== The task ==
The word "agent" occurs in some lines of the data. Return each such line.

== Data under study ==
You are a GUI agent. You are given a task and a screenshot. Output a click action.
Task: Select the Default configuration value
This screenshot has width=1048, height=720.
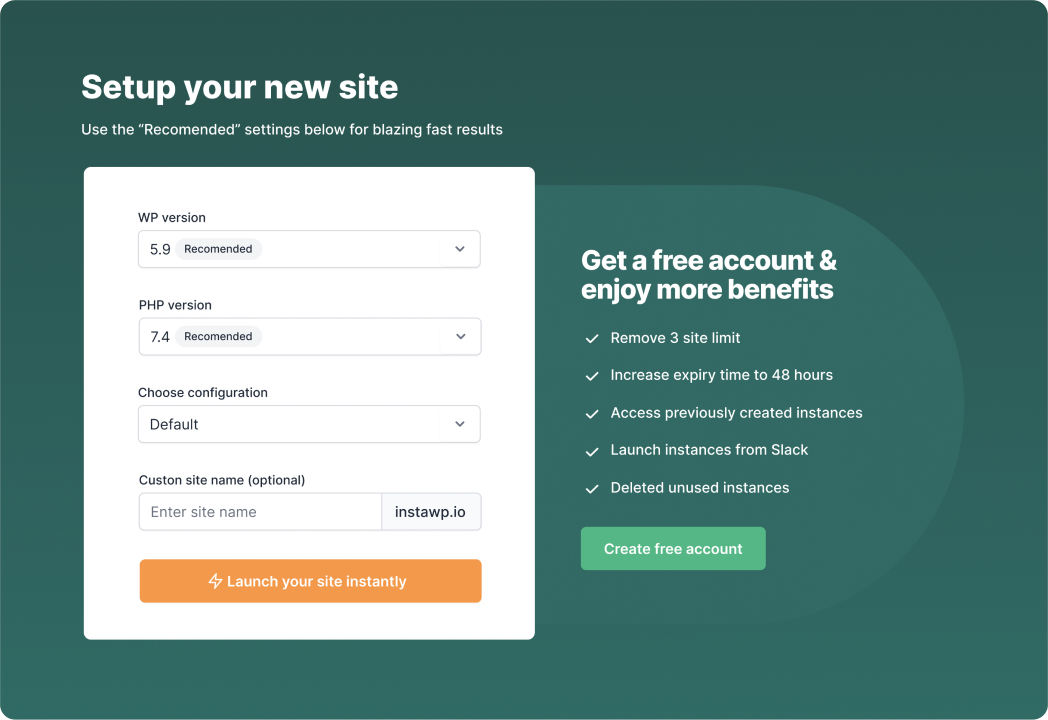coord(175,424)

* * *

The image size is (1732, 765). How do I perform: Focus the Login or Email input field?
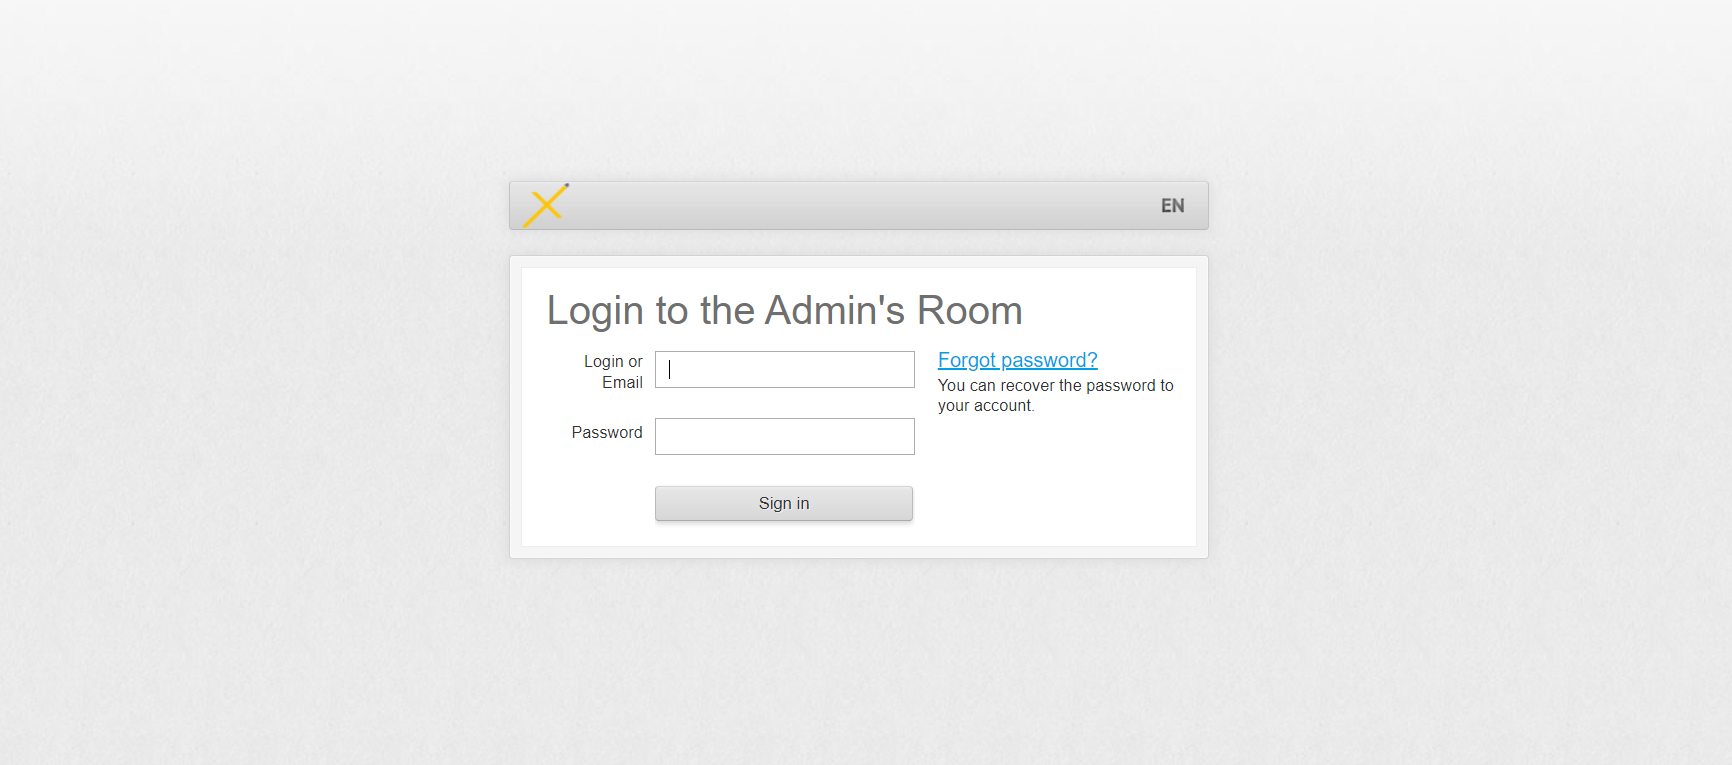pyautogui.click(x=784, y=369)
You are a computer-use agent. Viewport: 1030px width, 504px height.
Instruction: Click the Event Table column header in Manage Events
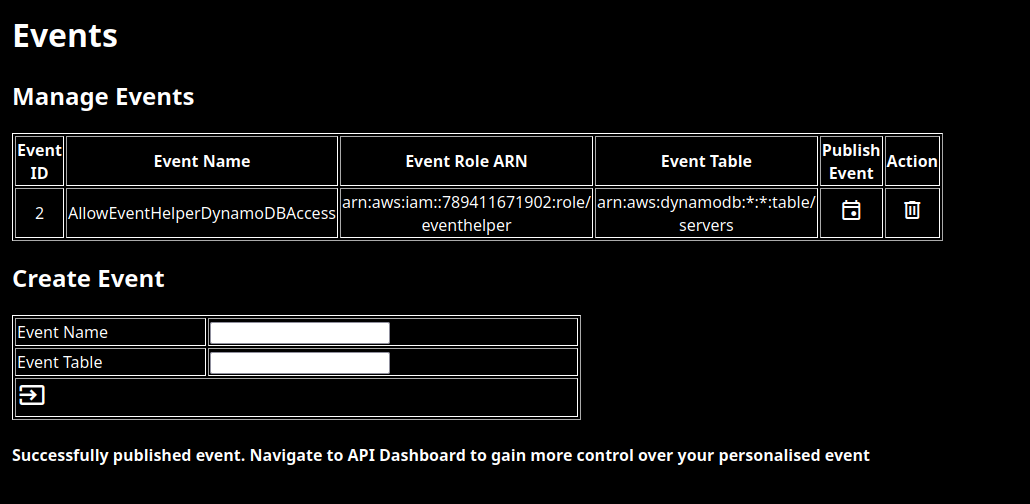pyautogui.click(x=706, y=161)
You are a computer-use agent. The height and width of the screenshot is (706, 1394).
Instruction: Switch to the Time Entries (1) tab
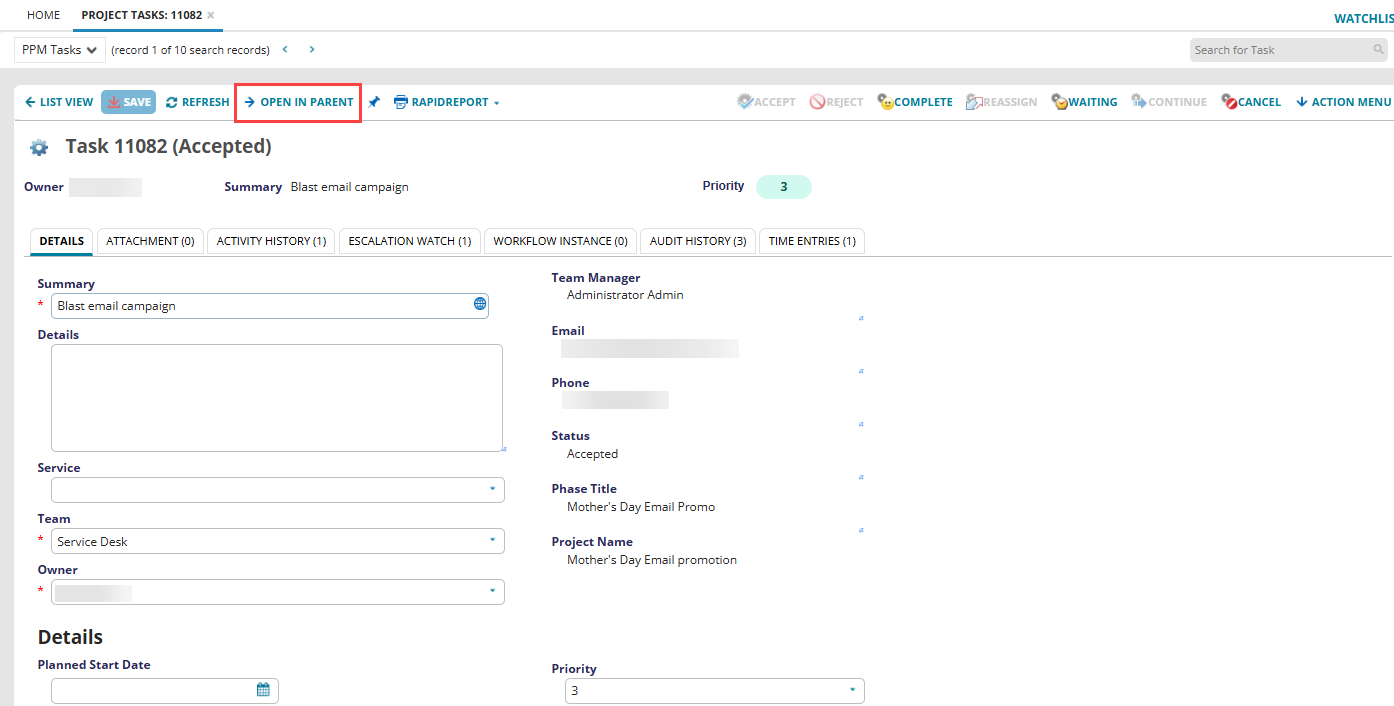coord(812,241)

---

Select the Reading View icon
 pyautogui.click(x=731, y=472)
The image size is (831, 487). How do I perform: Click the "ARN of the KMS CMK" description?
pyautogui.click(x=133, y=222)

== Solution to this problem ==
You are a GUI agent. You are given a task and a screenshot. Output a click action.
You are a computer-use agent. Viewport: 1030px width, 504px height.
You are a computer-use agent. The height and width of the screenshot is (706, 1394).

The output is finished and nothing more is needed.